Knowing precisely what the computer is doing
This is essentially thrown in so C has a category to really shine. From my limited viewpoint, this is maybe the primary reason to use C over another language that has some nicer features.
Python
In general, you have no idea how the computer runs your code. You are very abstracted away from how it works.
Rust
While the code is still a little more abstracted than C, you do know how the computer is working, and you can get to the hardware level if you like.
Haskell
Like Python, you have no idea how the computer runs the code, and rely on the compiler for a lot.
C
It’s literally impossible to write a C program that works without knowing what the computer is doing. The program is a set of explicit instructions telling it how to do something.
Final thoughts
Personally, I really like the way Haskell encourages you to write your programs. When I first learned R, and then Python, I essentially reinvented the functional style of programming. As someone with more of a math background, that’s just what made the most sense to me naturally. Why wouldn’t you want your functions to return the same output if it’s given the same input? I just always structured my functions this way, even before understanding the concept of a pure function.

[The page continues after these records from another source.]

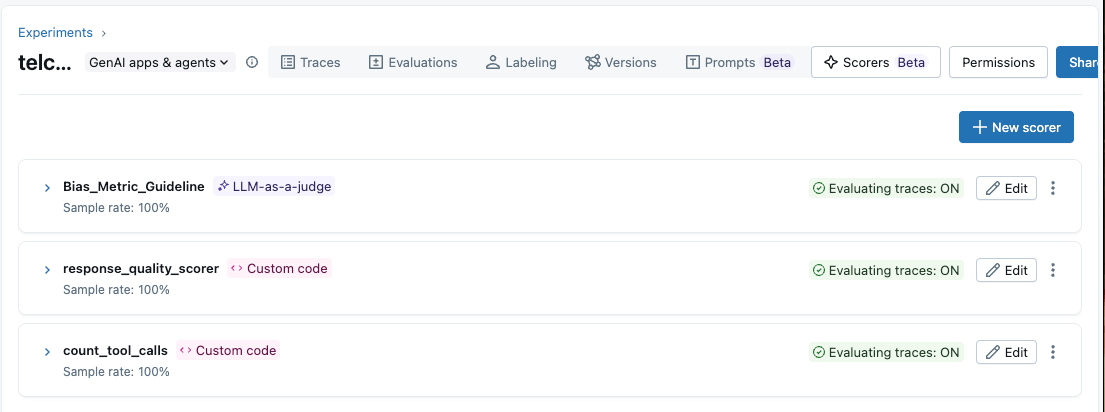Click Custom code badge on count_tool_calls
This screenshot has width=1105, height=412.
[228, 350]
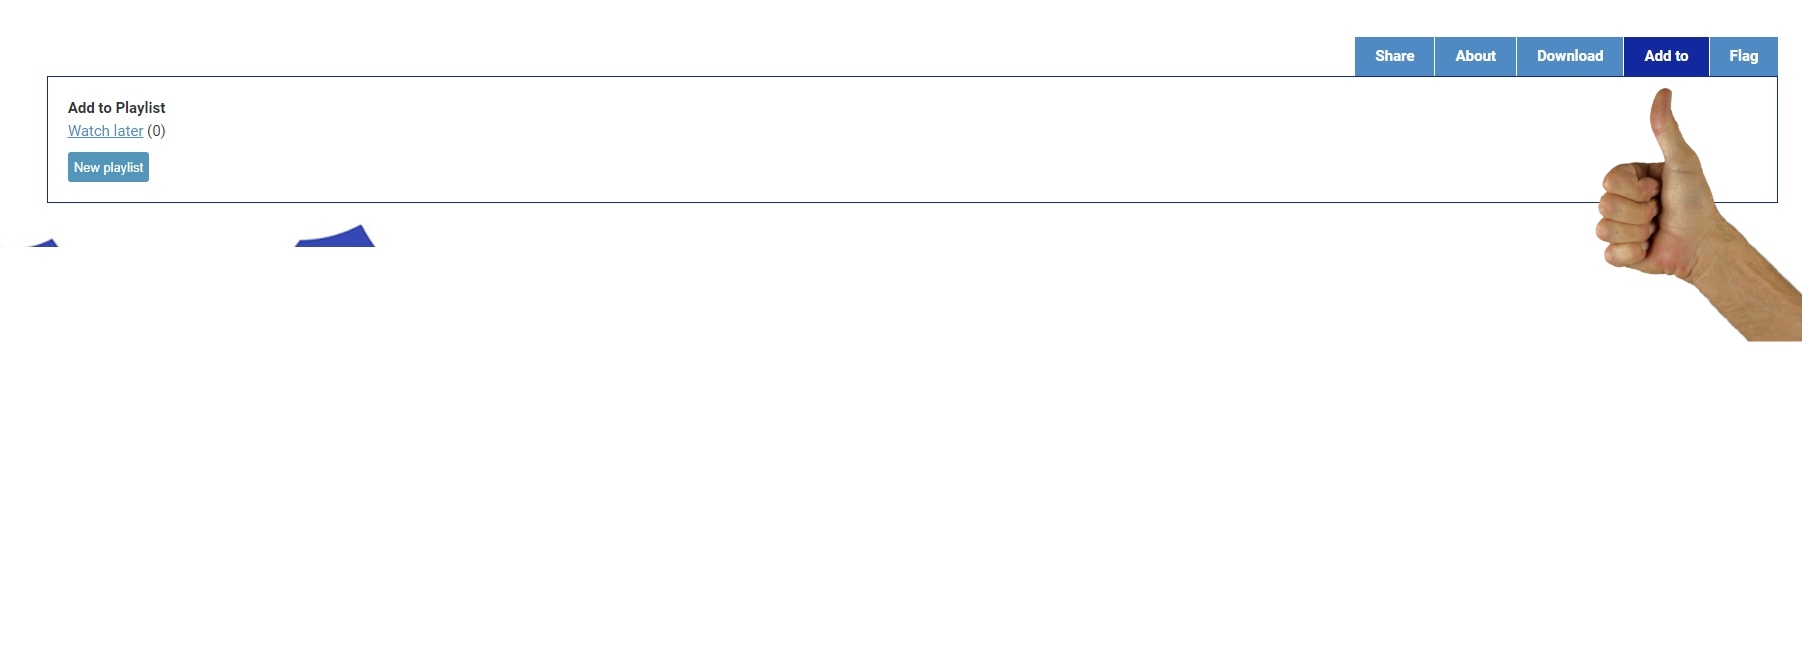Switch to the About tab
The image size is (1802, 648).
point(1475,56)
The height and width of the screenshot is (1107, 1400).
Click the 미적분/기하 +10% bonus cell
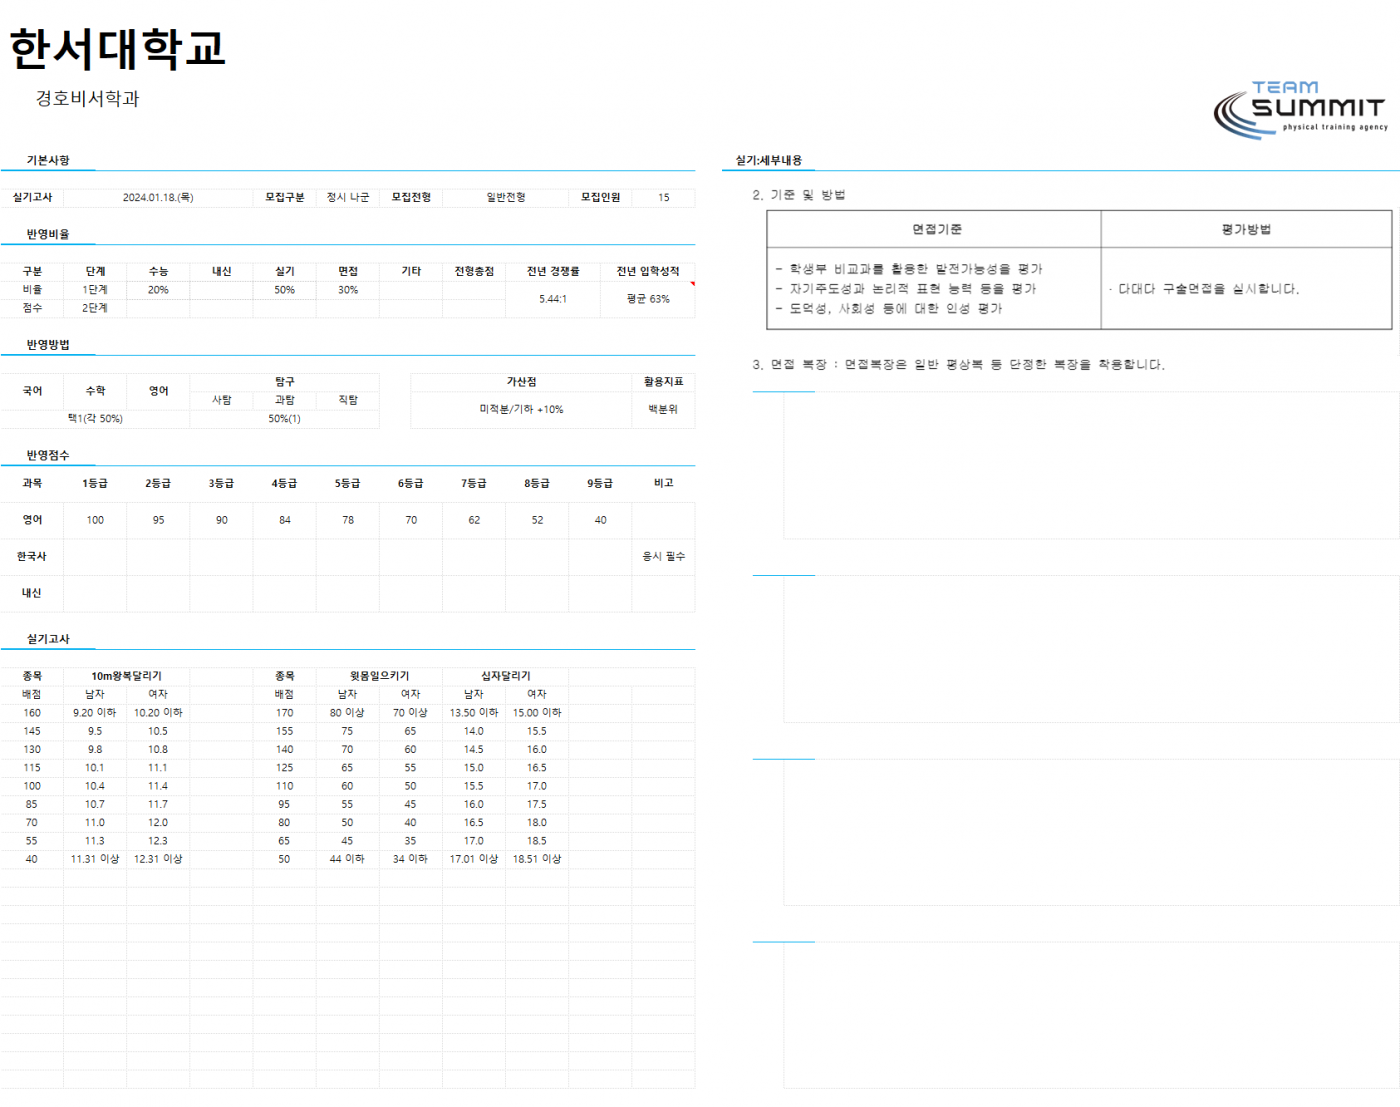(521, 409)
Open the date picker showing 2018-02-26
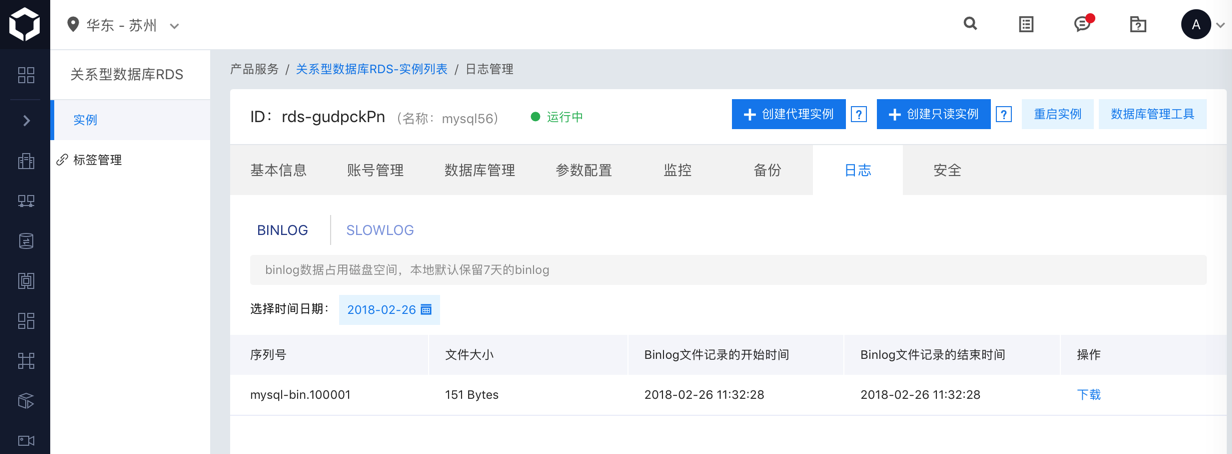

What can be annoying sometimes in Haskell is the insistence on no side effects. Some functions are much easier understood with a loop than with recursion, like performing a set number of iterations of an algorithm, or checking a condition up to a certain value. Also, the fact that printing and getting input has to be dealt with as a side effect is a nuisance, but I understand why.
I find that understanding a language by seeing what it makes easy is a great way to learn the language and write it the way it wants to be written. If something basic in one language feels like a hack in another, there is almost always a better way to do it.